Human Genome Project: A Worthwhile Failure
The Human Genome Project (HGP) was filled with promise. Walter Gilbert claimed in 1992 that it would bring about “a change in our philosophical understanding of ourselves… one will be able to pull a CD out of one’s pocket and say, ‘Here’s a human being; it’s me!’” Why does philosopher-biologist Sahotra Sarkar consider that prospect laughable?
Michael A. Goldman (Dept. of Biology, San Francisco State) reviewed a book by Sarkar in Science,1 Molecular Models of Life: Philosophical Papers on Molecular Biology (MIT Press, 2005). Goldman considers Sarkar (U of Texas, Austin), who holds dual appointments in philosophy and integrative biology, “a key thinker in the philosophy of molecular biology”:
One of his contentions is that the concept of information flow in biology is problematic. Sarkar repeatedly mentions the incompleteness or inadequacy of the central dogma of molecular biology. Although the idea of a genome as a program that spontaneously unfolds to produce a living organism is clearly too simplistic, that hardly renders the notion of information flow without value. A computer program, too, is totally dependent on its physical context in hardware and an operating system that can interpret it; its output is only as predictable as its input and can be rendered seemingly unpredictable by a temporary power surge or a scratch across a magnetic disk. We can recognize different inputs–including chance, environmental influences, and developmental context (e.g., maternal cytoplasmic effects)–in the interpretation of the genetic program, and we can even accept that some lines of that program (introns, intergenic regions) are of unknown function, without forgetting the program’s key role in development. (Emphasis added in all quotes.)

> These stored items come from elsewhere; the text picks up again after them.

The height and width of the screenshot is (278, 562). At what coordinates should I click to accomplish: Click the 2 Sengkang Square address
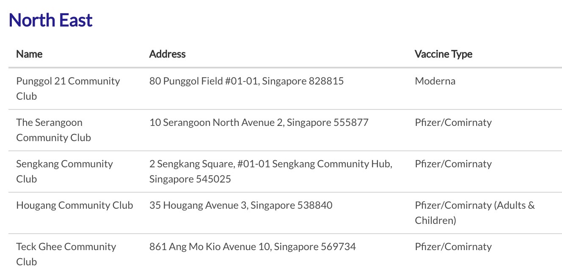[x=271, y=171]
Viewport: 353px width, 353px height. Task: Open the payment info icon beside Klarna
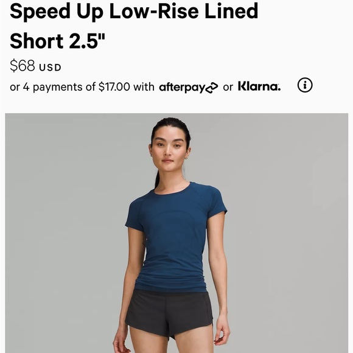tap(305, 85)
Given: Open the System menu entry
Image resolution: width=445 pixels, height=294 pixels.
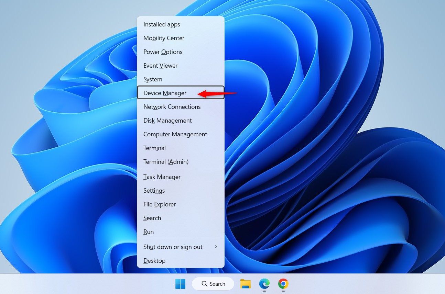Looking at the screenshot, I should point(153,79).
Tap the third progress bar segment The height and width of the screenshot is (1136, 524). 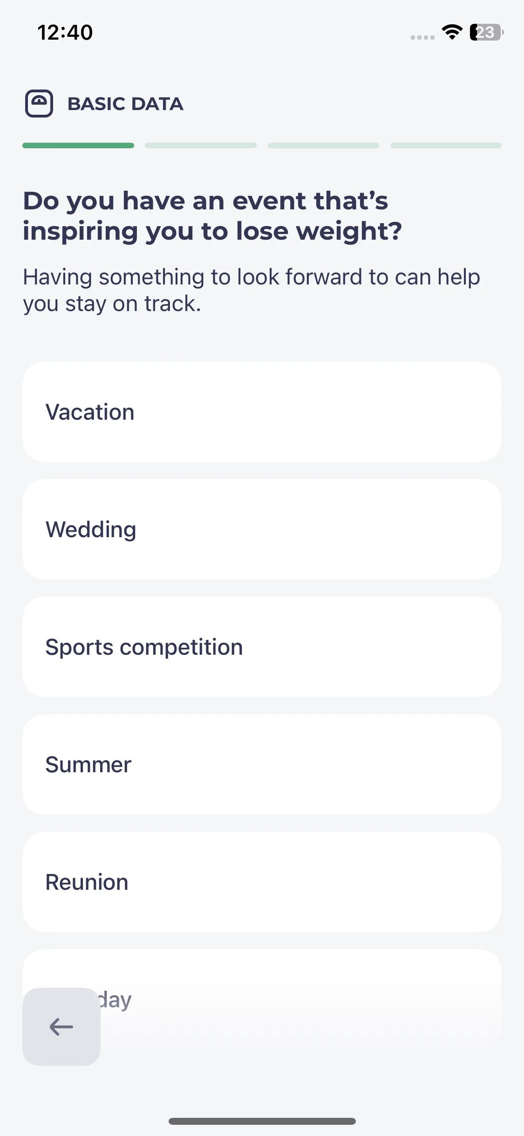point(323,145)
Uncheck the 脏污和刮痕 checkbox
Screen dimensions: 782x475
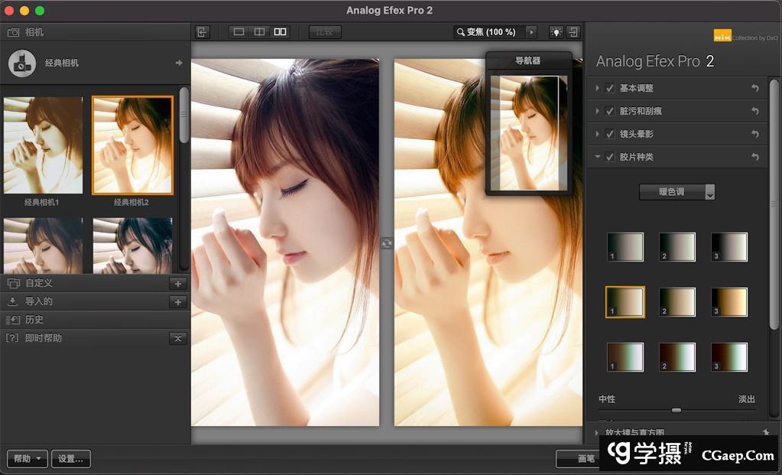click(x=610, y=111)
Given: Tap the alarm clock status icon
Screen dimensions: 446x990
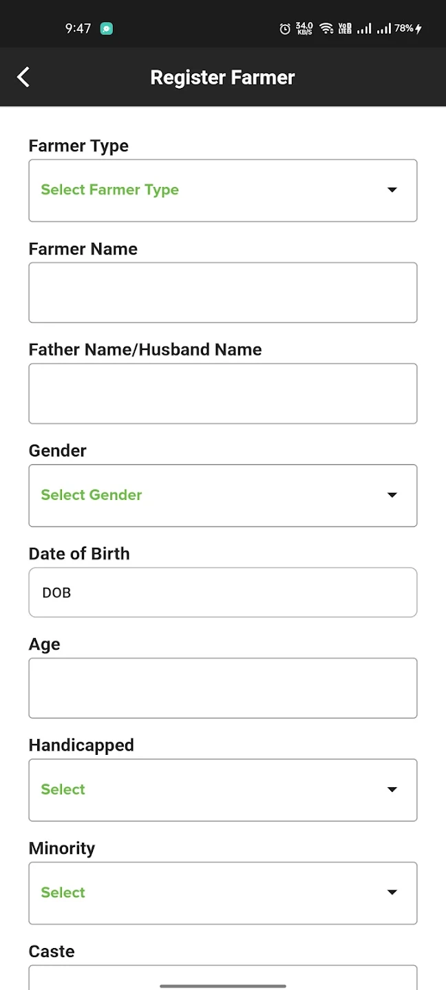Looking at the screenshot, I should point(285,29).
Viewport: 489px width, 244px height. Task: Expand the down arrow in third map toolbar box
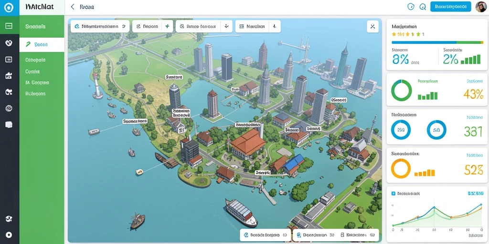[x=226, y=27]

Here is where Goldman touches on Sarkar’s attitude about the Human Genome Project:
Perhaps because of his bleak outlook on the nature of information flow, Sarkar considers the Human Genome Project somewhat of a worthwhile failure. He notes how controversial the idea was even among geneticists and how tenuous the prospects for a full understanding of human biology and an incredible ability to cure diseases were. In retrospect, the project’s early proponents may be forgiven their exaggerated promises. Few geneticists have ever proclaimed that day-to-day human behavior could be explained simply by gene interactions, and many have argued against attempts to connect behavioral traits and genetics. Nor, as Sarkar points out, did we imagine that there were so few genes, such a complex relation between genes and the protein forms they encode, and so much genetic material of unknown function. Nonetheless, we must understand that we can gain valuable insights from reading the human genome in all its variety.
Goldman found the book too incohesive to recommend it, except for the last chapter. That’s where Sarkar surveyed the history of positivism about understanding human biology and behavior in a reductionist sense. That’s also where he reacted to Gilbert’ prospect of holding “me on a CD” –
“Today the claim seems laughable. None of the promises of Gilbert’s radical genetic reductionism has been borne out. Proponents of the HGP promised enormous immediate medical benefits. Arguably, at least, there have not been any. Gilbert routinely promised the birth of a new theoretical biology. Instead, the emphasis now is on informatics….” On the upside, Sarkar notes that at “the very least, the HGP has killed the facile genetic reductionism of the heyday of developmental genetics.” His dim view contrasts sharply with Robert Sinsheimer’s recent proclamation that the project “succeeded even beyond our hopes.”
That chapter, Goldman feels, is “an ideal capstone reading for my senior undergraduates and graduate students.”
1Michael A. Goldman, “Philosophy of Science: Genomic Meanings,” Science, 18 November 2005: Vol. 310. no. 5751, p. 1121, DOI: 10.1126/science.1120191.
So two millennia of debate about reductionism and determinism have come to this. If human biology cannot be reduced to terms of its basic physical components, but rather must be understood as information flow comparable to a computer program, and if that program can only be understood in its context of the hardware and operating system needed to interpret it, well then – it seems like stock in the intelligent design movement is about to skyrocket. Obtain your intellectual shares now.